The biggest, purplest, patch comes from the fact that I’m not actually sure I’ve ever known anyone in the UK who has a job paying more than £25,600. I certainly wouldn’t want to bet my life on knowing more than three or four of them.
Then there are various colours made up from “What counts as an official sponsor? Or an appropriate skill level?” to “What foreign-born person with a PhD is going to bother to try to gain entry to such an obviously xenophobic country?” and “You have read the level of English in Brexiteer comments, right?”

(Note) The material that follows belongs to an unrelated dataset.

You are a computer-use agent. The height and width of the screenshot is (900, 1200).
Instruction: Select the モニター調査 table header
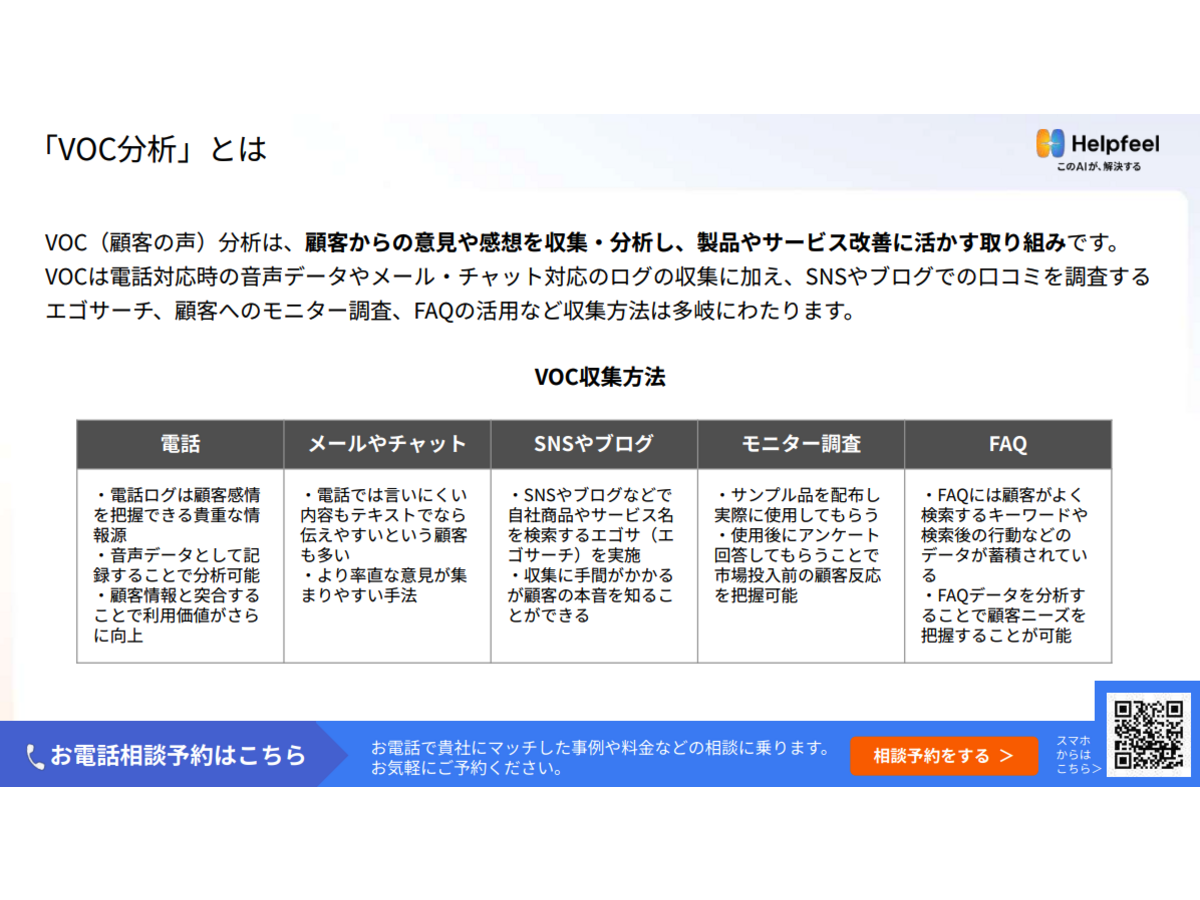[801, 444]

And then I contemplate my own arrival in a foreign country, aged 35, with no obvious skill set and a minimal grasp of the language. I got a job as a hotel cleaner – along with all the other immigrants – and spent the first couple of months in the job nodding vigorously, saying “Oui” and then copying the more experienced cleaners when the manager instructed me to clean such items as “les plinthes” (that’s the skirting boards, in case you too never encountered this particular term during your school French lessons).
By the time I’d lived in France for a year, I spoke the language fluently enough to get a job selling houses. By the time I’d done that for a year, I could speak it well enough to rock up in an obscure hamlet and engage the nearest paysan in a patois-ridden conversation about who might possibly have an empty house they’d like to sell.
And by the time I’d moved to another country and gone through the same process again, I realised I could set up as a freelance translator; a job in which I set my own working hours, refuse projects I don’t fancy the look of, and earn about three times what I’ve ever earned from a “real” job (and yes, rather more than the magic £25,600 a year).
Because, unless we spring like the other Cabinet members, fully formed from a public school education and several hundred years of wealthy ancestors, it sometimes takes us ordinary mortals a while to find our place as useful members of society. Occasionally, we even need to move from one country to another to do it. We may even – shock, horror! – have to become self-employed! But that still doesn’t make us unworthy of living in the UK.
Except by choice, of course.
You can find out for yourself whether you’d be eligible for immigration* in this fun game, made by Upstart Theatre.
Here’s my result:

*Answer: almost certainly not.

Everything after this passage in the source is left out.